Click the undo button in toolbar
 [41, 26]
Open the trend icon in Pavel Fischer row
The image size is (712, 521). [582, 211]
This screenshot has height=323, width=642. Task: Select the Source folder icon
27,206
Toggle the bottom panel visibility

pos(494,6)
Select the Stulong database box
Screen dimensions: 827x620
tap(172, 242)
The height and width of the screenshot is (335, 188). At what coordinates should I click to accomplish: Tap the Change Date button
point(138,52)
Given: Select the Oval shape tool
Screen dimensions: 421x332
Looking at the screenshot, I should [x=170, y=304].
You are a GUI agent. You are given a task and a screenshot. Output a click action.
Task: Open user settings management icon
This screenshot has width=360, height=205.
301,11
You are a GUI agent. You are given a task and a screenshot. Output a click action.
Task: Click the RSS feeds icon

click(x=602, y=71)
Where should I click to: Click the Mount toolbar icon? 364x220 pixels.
══════════
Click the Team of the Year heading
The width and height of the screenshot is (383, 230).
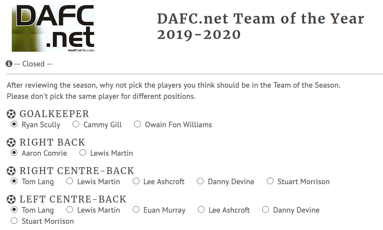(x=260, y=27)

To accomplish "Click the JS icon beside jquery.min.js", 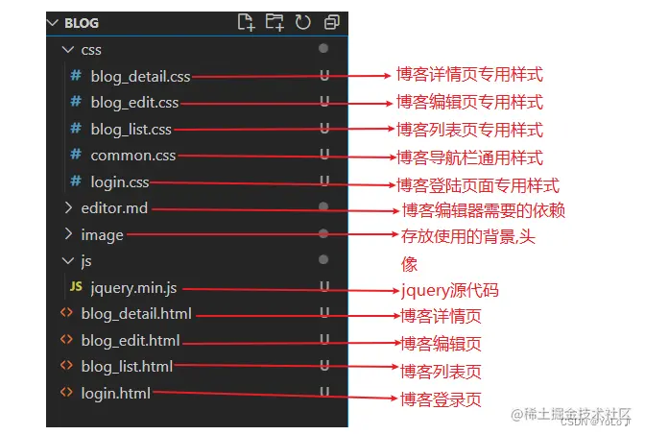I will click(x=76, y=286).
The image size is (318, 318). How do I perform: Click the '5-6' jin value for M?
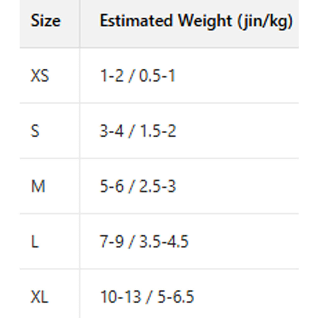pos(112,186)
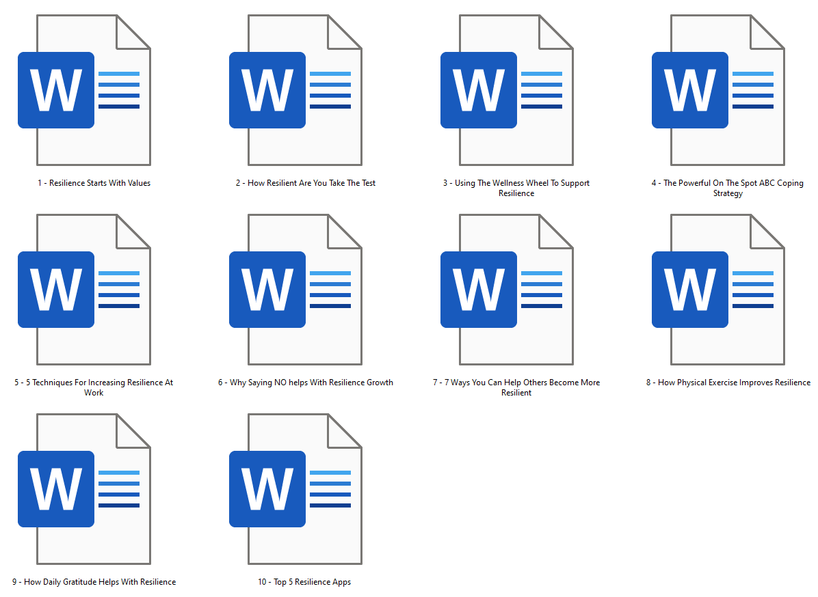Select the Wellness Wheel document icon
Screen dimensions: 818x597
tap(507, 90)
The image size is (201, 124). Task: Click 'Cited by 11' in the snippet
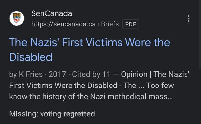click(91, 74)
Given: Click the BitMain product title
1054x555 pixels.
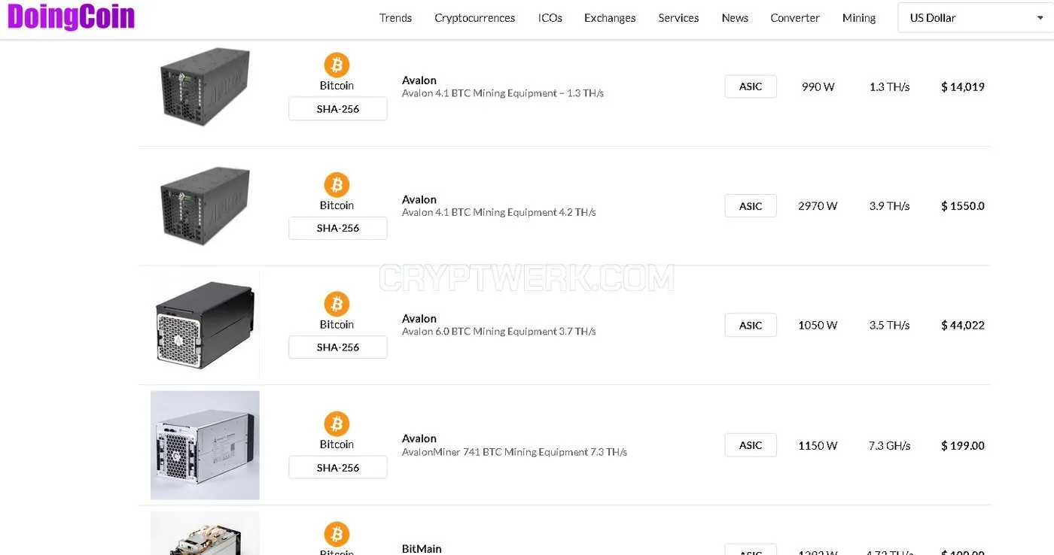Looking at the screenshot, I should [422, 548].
══════════
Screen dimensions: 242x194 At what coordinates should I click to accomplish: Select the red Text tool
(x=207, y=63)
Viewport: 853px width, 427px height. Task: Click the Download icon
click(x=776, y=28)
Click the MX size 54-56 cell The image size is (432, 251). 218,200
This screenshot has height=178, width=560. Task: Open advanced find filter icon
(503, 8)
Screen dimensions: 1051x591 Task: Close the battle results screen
══════════
**PROBLEM DETAILS:** Wherever the line holding "Task: Open user settings management icon" falls in the entries above, copy exactly from it through the line holding "Where should I", inclusive, and add nothing.

**YOUR RESPONSE:**
Task: Open user settings management icon
This screenshot has width=360, height=205.
301,11
You are a GUI agent. You are given a task and a screenshot. Output a click action.
Task: Click the RSS feeds icon

click(x=602, y=71)
Where should I click to: Click the Mount toolbar icon? 364x220 pixels.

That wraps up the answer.